Archive for September, 2020

September 27, 2020

Week 296 – The Long Peggin’ Awl

I learned this song from Folk Song in England by A.L.Lloyd, which I borrowed from my local public library in about 1976. Lloyd includes it as an example of the

profusion of humorous songs whose erotic metaphors concern the miller’s grinding stones, the weaver’s shuttle (and its to-and-from as he works at the loom the young woman carries beneath her apron), the blocking-iron of the priapic jolly tinker (‘She brought me though the kitchen and she brought me through the hall, and the servants cried: The devil, are you going to block us all?’), or the cobbler’s awl, as in this song recorded in 1954 from Harry Cox, the Norfolk singer, by Peter Kennedy.

(For examples of songs about those other trades see The Maid and the Miller on this blog, O.J. Abbott’s song ‘The Weaver’, and ‘The Jolly Tinker’ – preferably the version recorded in Mohill, County Leitrim, from the irrepressible Thomas Moran)

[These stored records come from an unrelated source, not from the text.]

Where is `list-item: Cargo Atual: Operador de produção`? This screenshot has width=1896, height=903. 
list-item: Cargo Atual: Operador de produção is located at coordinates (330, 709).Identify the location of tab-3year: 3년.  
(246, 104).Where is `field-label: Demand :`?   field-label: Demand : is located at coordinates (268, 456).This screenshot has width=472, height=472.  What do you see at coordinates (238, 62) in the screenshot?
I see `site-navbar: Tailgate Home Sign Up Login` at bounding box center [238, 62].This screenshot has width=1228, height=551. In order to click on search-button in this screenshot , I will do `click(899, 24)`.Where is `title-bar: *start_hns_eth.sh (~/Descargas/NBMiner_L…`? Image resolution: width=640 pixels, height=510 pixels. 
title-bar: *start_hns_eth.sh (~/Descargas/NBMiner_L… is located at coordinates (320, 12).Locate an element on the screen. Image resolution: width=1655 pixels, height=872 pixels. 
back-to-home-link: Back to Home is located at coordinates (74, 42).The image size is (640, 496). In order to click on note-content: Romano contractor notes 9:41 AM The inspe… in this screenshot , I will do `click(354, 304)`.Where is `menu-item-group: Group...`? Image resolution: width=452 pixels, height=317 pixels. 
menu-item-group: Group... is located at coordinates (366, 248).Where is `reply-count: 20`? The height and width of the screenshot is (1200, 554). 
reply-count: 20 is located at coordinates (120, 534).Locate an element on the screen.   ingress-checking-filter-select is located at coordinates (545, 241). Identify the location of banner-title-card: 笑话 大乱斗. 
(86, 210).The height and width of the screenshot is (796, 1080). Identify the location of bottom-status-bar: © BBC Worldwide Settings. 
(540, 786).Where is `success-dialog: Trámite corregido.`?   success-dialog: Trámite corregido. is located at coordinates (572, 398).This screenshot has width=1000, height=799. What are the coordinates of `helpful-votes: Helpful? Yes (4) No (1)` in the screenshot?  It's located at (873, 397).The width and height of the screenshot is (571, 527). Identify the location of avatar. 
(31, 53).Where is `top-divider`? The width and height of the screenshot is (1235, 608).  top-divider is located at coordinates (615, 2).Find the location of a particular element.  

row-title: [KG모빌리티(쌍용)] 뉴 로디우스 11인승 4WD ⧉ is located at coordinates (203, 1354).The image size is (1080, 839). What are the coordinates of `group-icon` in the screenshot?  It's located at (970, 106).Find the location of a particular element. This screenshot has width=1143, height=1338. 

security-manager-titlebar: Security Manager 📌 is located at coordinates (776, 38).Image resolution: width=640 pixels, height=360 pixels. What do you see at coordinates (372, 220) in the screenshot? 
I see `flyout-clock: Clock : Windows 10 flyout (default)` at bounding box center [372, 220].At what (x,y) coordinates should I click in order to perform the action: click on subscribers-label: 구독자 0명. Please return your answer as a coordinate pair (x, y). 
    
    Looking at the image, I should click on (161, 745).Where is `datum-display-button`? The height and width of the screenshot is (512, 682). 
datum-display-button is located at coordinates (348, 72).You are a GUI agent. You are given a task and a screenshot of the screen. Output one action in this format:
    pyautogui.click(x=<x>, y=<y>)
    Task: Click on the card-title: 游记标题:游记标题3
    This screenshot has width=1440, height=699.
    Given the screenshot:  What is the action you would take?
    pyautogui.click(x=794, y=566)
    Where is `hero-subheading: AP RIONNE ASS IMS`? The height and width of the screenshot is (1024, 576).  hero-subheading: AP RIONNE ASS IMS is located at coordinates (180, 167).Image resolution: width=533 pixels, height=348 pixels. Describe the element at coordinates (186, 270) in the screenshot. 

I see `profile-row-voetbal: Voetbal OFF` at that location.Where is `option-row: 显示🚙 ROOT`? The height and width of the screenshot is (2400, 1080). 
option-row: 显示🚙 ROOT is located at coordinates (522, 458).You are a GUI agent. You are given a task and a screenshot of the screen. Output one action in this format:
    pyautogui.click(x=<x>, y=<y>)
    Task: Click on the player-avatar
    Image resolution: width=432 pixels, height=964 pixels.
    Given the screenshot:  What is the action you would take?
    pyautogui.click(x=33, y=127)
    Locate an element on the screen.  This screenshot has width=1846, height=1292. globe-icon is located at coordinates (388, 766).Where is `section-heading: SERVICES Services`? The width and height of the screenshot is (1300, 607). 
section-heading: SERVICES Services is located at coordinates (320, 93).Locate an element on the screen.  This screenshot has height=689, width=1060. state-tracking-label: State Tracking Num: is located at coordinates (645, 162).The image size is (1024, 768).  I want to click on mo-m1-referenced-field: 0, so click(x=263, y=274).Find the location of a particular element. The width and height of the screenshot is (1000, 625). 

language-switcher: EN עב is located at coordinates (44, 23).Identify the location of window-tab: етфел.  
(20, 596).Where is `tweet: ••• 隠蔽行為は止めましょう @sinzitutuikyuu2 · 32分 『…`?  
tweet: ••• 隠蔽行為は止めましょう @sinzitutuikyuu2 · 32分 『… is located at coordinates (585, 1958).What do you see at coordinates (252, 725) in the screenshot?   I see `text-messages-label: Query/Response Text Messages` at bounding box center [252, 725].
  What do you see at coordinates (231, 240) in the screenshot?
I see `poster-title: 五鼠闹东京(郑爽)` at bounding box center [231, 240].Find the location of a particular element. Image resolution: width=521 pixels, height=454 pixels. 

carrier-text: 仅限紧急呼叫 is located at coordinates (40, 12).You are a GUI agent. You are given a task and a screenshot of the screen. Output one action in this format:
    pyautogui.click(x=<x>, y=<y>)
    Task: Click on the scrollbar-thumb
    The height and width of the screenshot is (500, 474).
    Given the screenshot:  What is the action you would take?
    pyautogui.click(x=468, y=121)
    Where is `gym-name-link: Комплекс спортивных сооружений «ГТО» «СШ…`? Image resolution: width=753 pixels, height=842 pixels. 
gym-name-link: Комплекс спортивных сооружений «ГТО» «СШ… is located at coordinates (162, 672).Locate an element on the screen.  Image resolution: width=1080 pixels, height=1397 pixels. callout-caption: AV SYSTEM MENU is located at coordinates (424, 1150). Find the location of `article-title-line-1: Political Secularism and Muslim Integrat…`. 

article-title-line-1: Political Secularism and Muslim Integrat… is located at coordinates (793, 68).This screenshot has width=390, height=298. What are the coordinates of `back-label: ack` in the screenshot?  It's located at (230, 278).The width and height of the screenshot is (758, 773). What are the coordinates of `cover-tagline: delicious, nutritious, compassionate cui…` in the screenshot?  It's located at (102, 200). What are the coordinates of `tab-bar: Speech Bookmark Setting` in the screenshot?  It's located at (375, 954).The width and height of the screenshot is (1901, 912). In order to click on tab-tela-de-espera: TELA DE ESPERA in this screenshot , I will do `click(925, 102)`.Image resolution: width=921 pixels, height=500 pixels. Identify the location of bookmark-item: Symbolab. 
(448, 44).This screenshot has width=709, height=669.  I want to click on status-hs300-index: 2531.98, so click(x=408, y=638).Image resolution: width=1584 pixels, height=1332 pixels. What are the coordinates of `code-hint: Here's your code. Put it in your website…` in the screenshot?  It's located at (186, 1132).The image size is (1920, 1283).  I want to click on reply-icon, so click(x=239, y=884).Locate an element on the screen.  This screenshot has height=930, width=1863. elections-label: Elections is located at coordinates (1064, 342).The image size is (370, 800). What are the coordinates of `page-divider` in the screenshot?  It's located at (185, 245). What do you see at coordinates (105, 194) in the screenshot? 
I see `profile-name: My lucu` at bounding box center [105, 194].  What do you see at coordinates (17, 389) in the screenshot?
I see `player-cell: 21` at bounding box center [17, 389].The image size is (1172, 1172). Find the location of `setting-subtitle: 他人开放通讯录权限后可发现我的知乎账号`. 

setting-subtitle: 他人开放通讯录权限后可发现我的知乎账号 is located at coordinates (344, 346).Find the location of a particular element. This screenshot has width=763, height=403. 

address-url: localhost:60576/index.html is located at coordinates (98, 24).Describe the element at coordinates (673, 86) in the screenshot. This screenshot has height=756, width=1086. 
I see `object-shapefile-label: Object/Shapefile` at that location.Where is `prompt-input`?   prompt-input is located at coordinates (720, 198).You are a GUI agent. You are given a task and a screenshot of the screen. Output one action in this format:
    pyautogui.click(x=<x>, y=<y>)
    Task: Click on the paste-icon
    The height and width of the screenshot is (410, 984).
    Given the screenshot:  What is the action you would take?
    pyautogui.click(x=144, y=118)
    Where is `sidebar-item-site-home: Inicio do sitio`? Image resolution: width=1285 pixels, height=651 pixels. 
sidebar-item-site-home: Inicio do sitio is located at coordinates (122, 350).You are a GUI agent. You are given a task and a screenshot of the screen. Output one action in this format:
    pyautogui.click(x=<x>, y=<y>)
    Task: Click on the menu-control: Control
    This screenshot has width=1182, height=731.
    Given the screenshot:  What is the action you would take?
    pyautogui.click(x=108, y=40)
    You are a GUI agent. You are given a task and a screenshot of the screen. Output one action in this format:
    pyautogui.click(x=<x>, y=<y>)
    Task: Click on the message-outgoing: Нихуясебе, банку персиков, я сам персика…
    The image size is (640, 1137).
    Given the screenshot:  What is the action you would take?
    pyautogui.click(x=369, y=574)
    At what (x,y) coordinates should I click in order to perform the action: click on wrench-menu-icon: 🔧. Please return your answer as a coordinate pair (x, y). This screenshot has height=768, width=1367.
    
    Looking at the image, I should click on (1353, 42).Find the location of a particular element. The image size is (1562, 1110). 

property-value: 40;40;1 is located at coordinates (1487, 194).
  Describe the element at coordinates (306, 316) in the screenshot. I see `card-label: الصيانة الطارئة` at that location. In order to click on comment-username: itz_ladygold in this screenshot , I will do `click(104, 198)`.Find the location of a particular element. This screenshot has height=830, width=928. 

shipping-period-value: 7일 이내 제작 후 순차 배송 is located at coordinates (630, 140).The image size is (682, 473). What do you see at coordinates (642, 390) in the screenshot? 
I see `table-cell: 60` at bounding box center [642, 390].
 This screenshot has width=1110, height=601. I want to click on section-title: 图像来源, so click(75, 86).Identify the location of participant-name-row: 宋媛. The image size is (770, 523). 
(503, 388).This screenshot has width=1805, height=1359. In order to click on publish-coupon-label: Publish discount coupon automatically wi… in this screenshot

I stopped singing the song after a while, because I thought I’d got the tune wrong. I’m not sure why I didn’t just learn it again properly – especially as, I now realise, I had access to a recording of Harry Cox himself singing it on the LP Songs of Seduction which I had borrowed from the library, and recorded onto cassette without hesitation at the time or, indeed, regret at any time since. That was the first record I heard of traditional singers and it made a big impression on me. But I have absolutely no recollection of this song being on the LP – I could have sworn I only heard Harry Cox’s version on the expanded CD reissue put out by Rounder in 2000. Well, not for the first time just recently, I find that my memory is playing tricks on me – a sign of things to come, no doubt, as I enter my seventh decade!

We recorded a nice arrangement of this – with Benji Kirkpatrick on vocals – on the Magpie Lane CD Six for Gold and it was after this that I did finally learn the song properly. I’m not sure why I overlooked it while this blog was in its weekly heyday, but I’m glad to rectify the omission now. It’s only five verses, and lasts less than 2 minutes, but it’s still a joy to sing.

In case you don’t know what a cobbler’s awl looks like, here’s one from the 1840s, recovered at Erebus Bay, King William Island, up in the frozen North of Canada – abandoned by a member of Franklin’s ill-fated expedition.

Cobbler's awl: a relic of Sir John Franklin's last expedition 1845-48, from the National Maritime Museum.

Cobbler’s awl: a relic of Sir John Franklin’s last expedition 1845-48, from the National Maritime Museum.